Texte de départ -
>>>>>

Quand Oz perd ses couleurs : une plongée dans les ténèbres

Oubliez les chorégraphies étincelantes et les décors flamboyants du premier Wicked. Wicked: For Good opte pour une palette de gris et de noirs, où chaque ombre porte un sens. Dès les premières minutes, le ton est donné : le royaume d’Oz, autrefois terre de merveilles, se révèle être un labyrinthe de mensonges, où la magie n’est plus qu’un outil de contrôle. Jon M. Chu, le réalisateur, assume ce parti pris radical : "Ce n’est plus une comédie musicale, mais un drame politique où la musique sert la narration, et non l’inverse", confiait-il lors d’une interview pour Variety.

Les costumes, autrefois extravagants, deviennent des métaphores visuelles. La robe immaculée de Glinda (Ariana Grande), symbole de pureté, se couvre peu à peu de taches sombres, à mesure que son personnage s’enfonce dans les compromis du pouvoir. À l’inverse, le vert émeraude d’Elphaba (Cynthia Erivo), autrefois éclatant, se fond dans l’obscurité de sa clandestinité, comme si la sorcière verte disparaissait littéralement sous les coups de la propagande. Même les rares séquences musicales – comme le numéro sarcastique du Mago de Oz (un Jeff Goldblum toujours aussi théâtral) – sont teintées d’ironie, servant davantage à dénoncer les mécanismes de la manipulation qu’à émerveiller.

<<<<<

Relevés de localisation de mots et d'éléments -

>>>>>

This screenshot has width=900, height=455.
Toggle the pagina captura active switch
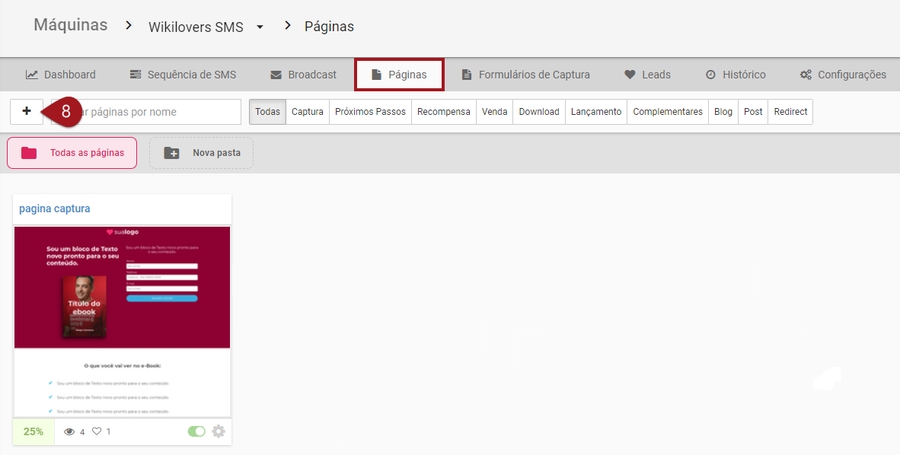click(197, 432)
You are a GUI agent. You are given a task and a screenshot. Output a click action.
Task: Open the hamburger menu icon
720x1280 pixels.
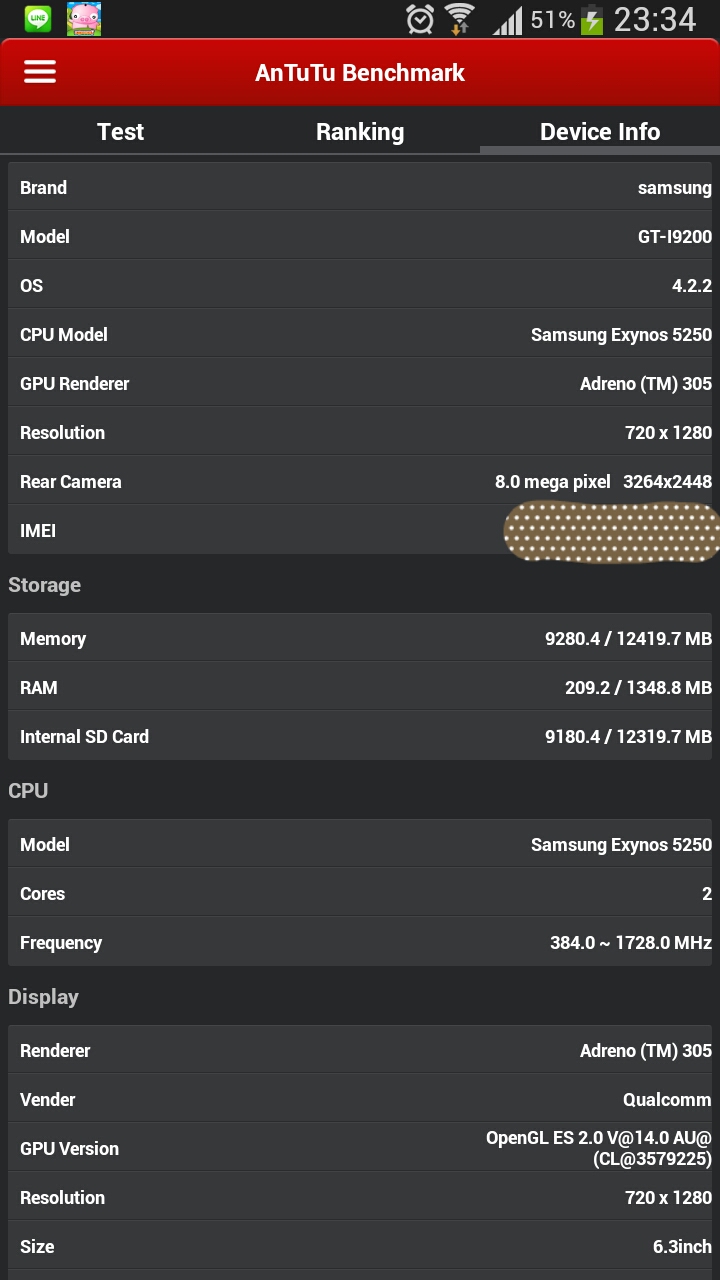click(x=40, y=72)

<<<<<

Travail demandé -
1. Comment résumer sous forme de liste brève le paragraphe du texte sur Wicked: For Good qui commence par « Les costumes, autrefois extravagants », sans perdre ses faits principaux ?
2. Pouvez-vous reproduire fidèlement, dans le texte sur Wicked: For Good, le passage qui s'ouvre sur les mots contenant « Oubliez les chorégraphies » et se termine par « interview pour Variety. » ?

Réponses aux tâches -
1.
- Les costumes, jadis extravagants, deviennent des métaphores visuelles.
- La robe immaculée de Glinda (Ariana Grande), symbole de pureté, se couvre peu à peu de taches sombres à mesure que le personnage s'enfonce dans les compromis du pouvoir.
- Le vert émeraude d'Elphaba (Cynthia Erivo), autrefois éclatant, se fond dans l'obscurité de sa clandestinité, comme si elle disparaissait sous les coups de la propagande.
- Les rares séquences musicales, comme le numéro sarcastique du Mago de Oz (Jeff Goldblum), sont teintées d'ironie et dénoncent la manipulation plus qu'elles n'émerveillent.

2.
Oubliez les chorégraphies étincelantes et les décors flamboyants du premier Wicked. Wicked: For Good opte pour une palette de gris et de noirs, où chaque ombre porte un sens. Dès les premières minutes, le ton est donné : le royaume d’Oz, autrefois terre de merveilles, se révèle être un labyrinthe de mensonges, où la magie n’est plus qu’un outil de contrôle. Jon M. Chu, le réalisateur, assume ce parti pris radical : "Ce n’est plus une comédie musicale, mais un drame politique où la musique sert la narration, et non l’inverse", confiait-il lors d’une interview pour Variety.